NIRS4ALL offers a wide range of functionalities:

  1. Spectrum Preprocessing:

    • Baseline correction

    • Standard normal variate (SNV)

    • Robust normal variate

    • Savitzky-Golay filtering

    • Normalization

    • Detrending

    • Multiplicative scatter correction

    • Derivative computation

    • Gaussian filtering

    • Haar wavelet transformation

    • And more…

  2. Data Splitting Methods:

    • Kennard Stone

    • SPXY

    • Random sampling

    • Stratified sampling

    • K-means

    • And more…

  3. Model Integration:

    • Scikit-learn models

    • TensorFlow/Keras models

    • Pre-configured neural networks dedicated to the NIRS: nicon & decon (see publication below)

    • PyTorch models (via extensions)

    • JAX models (via extensions)

  4. Model Fine-tuning:

    • Hyperparameter optimization with Optuna

    • Grid search and random search

    • Cross-validation strategies

  5. Visualization:

    • Preprocessing effect visualization

    • Model performance visualization

    • Feature importance analysis

    • Classification metrics

    • Residual analysis

  6. Synthetic Data Generation:

    • Physically-motivated NIRS spectra (Beer-Lambert law)

    • Predefined spectral components (water, protein, lipid, etc.)

    • Configurable complexity levels for testing

    • Classification and regression targets

    • Export to CSV for loader testing

Installation

Basic Installation

pip install nirs4all

This installs the core library with scikit-learn support. Deep learning frameworks are optional.

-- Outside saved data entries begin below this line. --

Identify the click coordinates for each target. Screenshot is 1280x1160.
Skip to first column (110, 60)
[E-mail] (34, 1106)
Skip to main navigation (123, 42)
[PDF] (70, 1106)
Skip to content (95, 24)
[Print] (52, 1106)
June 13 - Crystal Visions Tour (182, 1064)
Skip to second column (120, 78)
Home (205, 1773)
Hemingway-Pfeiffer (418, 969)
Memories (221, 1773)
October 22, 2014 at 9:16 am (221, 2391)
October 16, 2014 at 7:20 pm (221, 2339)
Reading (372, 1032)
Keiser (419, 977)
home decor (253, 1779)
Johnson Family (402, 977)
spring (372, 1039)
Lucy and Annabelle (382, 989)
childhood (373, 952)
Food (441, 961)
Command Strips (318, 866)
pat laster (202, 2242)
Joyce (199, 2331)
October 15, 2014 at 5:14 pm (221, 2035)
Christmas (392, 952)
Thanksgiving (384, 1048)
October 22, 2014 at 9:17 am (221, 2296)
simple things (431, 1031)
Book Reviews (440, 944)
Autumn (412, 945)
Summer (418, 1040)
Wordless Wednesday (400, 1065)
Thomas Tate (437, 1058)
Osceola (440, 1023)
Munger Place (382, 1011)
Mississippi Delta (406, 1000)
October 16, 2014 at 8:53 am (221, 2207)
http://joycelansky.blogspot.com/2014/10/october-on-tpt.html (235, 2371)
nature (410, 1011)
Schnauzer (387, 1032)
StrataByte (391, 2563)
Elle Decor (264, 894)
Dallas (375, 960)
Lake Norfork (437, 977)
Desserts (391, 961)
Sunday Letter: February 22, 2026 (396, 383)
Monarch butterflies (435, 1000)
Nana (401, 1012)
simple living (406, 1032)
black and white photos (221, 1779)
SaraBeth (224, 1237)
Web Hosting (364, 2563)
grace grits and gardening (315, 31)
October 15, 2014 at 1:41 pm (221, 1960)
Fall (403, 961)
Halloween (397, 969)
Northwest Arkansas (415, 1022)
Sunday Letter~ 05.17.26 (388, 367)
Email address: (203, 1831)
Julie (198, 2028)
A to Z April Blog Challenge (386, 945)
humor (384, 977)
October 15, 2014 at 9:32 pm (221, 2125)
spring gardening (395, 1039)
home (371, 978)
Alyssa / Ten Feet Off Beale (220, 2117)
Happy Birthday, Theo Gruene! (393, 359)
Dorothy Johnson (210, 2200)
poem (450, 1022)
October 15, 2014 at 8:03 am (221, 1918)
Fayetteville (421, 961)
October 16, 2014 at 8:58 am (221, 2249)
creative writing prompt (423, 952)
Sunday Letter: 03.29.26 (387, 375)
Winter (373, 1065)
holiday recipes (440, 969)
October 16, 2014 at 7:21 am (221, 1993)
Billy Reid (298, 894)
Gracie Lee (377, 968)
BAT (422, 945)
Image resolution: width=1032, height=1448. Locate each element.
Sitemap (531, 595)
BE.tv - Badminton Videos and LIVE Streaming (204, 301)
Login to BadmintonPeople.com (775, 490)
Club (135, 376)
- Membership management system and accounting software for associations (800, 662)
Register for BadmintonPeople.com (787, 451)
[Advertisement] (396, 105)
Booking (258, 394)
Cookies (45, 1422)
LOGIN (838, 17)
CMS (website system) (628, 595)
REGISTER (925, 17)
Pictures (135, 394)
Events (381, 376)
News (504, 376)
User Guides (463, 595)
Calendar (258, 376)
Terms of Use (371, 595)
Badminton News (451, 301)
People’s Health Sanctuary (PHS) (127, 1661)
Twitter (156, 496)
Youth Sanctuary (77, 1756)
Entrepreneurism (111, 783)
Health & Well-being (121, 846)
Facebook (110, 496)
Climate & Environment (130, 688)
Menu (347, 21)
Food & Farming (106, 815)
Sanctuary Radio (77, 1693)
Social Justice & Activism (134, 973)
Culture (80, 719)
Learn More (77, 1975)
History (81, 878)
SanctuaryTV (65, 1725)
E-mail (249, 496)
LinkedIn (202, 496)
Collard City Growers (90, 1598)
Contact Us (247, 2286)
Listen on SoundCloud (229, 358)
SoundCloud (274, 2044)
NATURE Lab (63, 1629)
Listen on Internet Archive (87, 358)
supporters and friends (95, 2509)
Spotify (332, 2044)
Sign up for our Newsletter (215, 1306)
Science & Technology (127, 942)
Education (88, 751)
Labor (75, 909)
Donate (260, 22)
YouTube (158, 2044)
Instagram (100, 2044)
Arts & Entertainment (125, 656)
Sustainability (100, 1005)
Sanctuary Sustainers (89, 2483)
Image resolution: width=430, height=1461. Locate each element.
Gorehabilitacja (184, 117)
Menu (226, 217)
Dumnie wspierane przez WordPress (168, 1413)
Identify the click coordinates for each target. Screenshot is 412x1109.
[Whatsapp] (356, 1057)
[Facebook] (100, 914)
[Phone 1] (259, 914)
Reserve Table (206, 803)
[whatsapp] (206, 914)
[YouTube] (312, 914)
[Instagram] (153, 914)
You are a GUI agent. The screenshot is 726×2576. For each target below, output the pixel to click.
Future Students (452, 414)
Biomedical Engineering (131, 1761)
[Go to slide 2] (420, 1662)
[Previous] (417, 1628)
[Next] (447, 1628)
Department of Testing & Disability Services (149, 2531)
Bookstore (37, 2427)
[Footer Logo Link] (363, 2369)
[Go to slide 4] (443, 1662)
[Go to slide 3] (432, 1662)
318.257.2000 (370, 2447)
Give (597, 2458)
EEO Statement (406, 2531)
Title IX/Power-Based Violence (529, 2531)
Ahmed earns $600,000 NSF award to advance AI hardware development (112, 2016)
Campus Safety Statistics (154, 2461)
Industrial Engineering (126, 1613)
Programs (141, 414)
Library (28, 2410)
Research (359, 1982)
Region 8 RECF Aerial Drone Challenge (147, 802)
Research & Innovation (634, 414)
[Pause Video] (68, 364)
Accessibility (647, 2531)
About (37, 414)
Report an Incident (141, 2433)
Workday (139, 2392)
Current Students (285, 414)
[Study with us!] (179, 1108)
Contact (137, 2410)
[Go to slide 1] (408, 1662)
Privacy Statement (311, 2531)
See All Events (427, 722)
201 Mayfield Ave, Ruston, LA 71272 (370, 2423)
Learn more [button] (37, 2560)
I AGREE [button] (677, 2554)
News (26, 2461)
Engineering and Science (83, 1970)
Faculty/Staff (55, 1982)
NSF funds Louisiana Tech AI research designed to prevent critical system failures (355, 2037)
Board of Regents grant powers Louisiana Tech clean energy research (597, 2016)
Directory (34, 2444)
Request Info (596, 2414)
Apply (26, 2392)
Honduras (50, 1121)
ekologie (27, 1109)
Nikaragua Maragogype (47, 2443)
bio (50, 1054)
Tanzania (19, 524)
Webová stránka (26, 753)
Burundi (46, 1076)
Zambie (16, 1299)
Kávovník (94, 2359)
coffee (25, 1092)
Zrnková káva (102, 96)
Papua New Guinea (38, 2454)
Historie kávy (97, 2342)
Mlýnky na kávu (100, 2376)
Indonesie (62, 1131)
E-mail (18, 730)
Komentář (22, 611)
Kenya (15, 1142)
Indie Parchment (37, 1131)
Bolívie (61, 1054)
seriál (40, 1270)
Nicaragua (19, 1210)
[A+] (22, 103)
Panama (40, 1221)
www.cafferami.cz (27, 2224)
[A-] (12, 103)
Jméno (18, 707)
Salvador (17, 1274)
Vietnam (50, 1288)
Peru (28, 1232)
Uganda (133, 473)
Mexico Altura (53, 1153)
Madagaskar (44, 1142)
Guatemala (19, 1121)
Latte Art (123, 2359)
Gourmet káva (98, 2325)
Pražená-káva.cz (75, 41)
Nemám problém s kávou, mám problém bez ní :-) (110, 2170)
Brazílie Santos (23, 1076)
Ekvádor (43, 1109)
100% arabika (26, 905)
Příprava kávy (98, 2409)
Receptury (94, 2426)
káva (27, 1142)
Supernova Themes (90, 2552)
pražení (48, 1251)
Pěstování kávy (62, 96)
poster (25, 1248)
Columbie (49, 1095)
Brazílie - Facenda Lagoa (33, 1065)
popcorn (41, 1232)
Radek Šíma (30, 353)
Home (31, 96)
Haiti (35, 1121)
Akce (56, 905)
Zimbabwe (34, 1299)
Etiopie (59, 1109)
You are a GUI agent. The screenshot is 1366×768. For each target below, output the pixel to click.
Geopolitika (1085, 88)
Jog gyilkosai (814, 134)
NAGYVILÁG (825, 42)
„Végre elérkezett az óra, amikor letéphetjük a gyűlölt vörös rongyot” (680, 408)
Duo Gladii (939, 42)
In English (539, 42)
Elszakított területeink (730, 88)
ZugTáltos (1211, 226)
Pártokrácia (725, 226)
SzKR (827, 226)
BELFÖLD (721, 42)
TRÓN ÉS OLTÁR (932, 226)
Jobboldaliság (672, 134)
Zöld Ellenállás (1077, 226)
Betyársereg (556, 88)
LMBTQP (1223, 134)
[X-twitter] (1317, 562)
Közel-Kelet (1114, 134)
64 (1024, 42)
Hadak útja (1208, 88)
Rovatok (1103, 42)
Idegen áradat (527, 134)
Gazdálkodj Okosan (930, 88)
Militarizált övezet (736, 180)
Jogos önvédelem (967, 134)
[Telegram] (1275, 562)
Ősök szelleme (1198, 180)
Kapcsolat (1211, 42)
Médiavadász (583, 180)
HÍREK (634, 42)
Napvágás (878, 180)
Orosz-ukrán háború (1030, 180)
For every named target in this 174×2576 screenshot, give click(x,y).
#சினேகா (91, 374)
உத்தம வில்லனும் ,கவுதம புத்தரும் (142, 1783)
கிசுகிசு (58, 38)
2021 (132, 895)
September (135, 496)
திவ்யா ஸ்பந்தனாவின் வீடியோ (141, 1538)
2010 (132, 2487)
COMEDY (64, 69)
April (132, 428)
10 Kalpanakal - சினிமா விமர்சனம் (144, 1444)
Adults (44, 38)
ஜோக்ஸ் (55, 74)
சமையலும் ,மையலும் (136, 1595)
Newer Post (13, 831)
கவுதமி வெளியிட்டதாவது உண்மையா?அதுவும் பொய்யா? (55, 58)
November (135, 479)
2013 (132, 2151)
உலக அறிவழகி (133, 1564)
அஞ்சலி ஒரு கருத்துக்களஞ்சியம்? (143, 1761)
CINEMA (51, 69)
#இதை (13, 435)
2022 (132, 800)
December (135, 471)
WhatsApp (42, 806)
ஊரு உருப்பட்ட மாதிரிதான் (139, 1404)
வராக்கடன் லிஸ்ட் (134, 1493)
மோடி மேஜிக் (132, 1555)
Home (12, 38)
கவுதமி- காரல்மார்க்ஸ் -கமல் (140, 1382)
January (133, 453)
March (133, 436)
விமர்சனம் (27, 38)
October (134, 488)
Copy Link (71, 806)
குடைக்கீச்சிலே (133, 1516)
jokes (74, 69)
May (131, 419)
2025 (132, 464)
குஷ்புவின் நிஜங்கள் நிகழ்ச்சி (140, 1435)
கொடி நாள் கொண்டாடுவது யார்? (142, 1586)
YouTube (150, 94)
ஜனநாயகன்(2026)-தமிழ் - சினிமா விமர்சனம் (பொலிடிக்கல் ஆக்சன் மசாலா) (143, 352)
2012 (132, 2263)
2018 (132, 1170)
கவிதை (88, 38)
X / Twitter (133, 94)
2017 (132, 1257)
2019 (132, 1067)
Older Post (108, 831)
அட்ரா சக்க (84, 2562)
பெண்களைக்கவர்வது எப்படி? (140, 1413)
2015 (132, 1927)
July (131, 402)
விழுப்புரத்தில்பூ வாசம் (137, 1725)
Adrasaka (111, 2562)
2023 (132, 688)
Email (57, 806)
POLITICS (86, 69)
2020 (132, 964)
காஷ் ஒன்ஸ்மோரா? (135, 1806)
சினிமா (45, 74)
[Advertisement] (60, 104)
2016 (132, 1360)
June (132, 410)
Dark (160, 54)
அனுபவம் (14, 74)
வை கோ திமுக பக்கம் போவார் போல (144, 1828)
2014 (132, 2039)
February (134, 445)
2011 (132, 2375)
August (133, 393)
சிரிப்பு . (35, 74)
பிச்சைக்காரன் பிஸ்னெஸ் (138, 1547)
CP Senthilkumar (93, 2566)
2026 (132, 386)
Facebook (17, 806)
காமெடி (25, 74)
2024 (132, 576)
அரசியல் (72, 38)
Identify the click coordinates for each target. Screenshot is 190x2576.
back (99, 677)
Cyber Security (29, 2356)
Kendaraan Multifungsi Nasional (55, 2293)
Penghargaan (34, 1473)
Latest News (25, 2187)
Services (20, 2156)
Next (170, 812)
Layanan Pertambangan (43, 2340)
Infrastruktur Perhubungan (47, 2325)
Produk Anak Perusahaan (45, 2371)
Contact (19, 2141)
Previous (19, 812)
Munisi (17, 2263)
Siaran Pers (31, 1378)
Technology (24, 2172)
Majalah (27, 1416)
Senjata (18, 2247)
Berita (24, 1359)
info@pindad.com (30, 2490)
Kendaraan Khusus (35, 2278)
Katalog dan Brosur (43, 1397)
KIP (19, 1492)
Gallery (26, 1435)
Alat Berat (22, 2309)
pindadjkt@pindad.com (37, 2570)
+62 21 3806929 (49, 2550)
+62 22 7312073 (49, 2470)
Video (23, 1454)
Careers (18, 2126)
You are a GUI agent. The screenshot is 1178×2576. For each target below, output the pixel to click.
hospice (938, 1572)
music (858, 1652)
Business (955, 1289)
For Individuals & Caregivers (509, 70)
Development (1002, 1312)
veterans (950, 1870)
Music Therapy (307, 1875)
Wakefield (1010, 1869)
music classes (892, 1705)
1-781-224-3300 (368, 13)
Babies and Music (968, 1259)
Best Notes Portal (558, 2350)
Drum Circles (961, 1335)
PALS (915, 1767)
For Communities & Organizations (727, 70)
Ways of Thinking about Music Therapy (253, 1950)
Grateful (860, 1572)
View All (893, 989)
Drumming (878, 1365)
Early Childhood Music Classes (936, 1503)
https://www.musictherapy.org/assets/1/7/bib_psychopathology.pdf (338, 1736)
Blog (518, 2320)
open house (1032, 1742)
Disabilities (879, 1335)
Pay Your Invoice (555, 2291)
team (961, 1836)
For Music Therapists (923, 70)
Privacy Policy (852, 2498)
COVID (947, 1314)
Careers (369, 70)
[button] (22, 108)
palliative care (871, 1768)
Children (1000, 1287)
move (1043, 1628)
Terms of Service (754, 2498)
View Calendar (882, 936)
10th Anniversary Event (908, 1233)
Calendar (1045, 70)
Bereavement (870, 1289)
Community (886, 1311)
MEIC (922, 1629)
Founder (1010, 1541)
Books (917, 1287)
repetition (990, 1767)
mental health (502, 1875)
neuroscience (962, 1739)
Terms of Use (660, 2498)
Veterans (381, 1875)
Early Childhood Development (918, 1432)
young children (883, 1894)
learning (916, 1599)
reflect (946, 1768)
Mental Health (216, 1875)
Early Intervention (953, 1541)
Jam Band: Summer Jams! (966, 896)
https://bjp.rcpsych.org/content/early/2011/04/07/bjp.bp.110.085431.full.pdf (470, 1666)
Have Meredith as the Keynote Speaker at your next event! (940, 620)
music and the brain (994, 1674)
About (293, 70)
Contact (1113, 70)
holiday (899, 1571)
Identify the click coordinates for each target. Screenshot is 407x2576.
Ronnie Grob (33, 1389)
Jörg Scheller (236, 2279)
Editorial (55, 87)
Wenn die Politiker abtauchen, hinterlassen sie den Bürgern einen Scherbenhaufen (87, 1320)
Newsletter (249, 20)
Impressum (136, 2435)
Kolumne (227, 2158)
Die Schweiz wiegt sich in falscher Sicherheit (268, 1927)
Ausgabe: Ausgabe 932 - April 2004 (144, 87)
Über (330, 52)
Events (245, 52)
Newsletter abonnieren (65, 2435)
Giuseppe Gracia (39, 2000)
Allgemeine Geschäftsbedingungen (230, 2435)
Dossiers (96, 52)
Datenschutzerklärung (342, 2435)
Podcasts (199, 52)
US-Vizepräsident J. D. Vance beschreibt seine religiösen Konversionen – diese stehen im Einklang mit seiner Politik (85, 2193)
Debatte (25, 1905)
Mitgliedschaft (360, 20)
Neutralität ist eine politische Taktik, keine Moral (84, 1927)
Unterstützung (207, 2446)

With Additional ML Frameworks

# With TensorFlow support (CPU)
pip install nirs4all[tensorflow]

# With TensorFlow support (GPU)
pip install nirs4all[gpu]

# With PyTorch support
pip install nirs4all[torch]

# With Keras support
pip install nirs4all[keras]

# With JAX support
pip install nirs4all[jax]

# With all ML frameworks
pip install nirs4all[all]

# With all ML frameworks and GPU support for TensorFlow
pip install nirs4all[all-gpu]

Development Installation

For developers who want to contribute:

git clone https://github.com/gbeurier/nirs4all.git
cd nirs4all
pip install -e .[dev]

Research Applications

NIRS4ALL has been successfully used in published research:

Houngbo, M. E., Desfontaines, L., Diman, J. L., Arnau, G., Mestres, C., Davrieux, F., Rouan, L., Beurier, G., Marie‐Magdeleine, C., Meghar, K., Alamu, E. O., Otegbayo, B. O., & Cornet, D. (2024). Convolutional neural network allows amylose content prediction in yam (Dioscorea alata L.) flour using near infrared spectroscopy. Journal of the Science of Food and Agriculture, 104(8), 4915-4921. John Wiley & Sons, Ltd.

How to Cite

If you use NIRS4ALL in your research, please cite:

@software{beurier2025nirs4all,
  author = {Gregory Beurier and Denis Cornet and Camille Noûs and Lauriane Rouan},
  title = {nirs4all is all your nirs: Open spectroscopy for everyone},
  url = {https://github.com/gbeurier/nirs4all},
  version = {0.2.1},
  year = {2025},
}

License

This project is licensed under the CECILL-2.1 License - see the LICENSE file for details.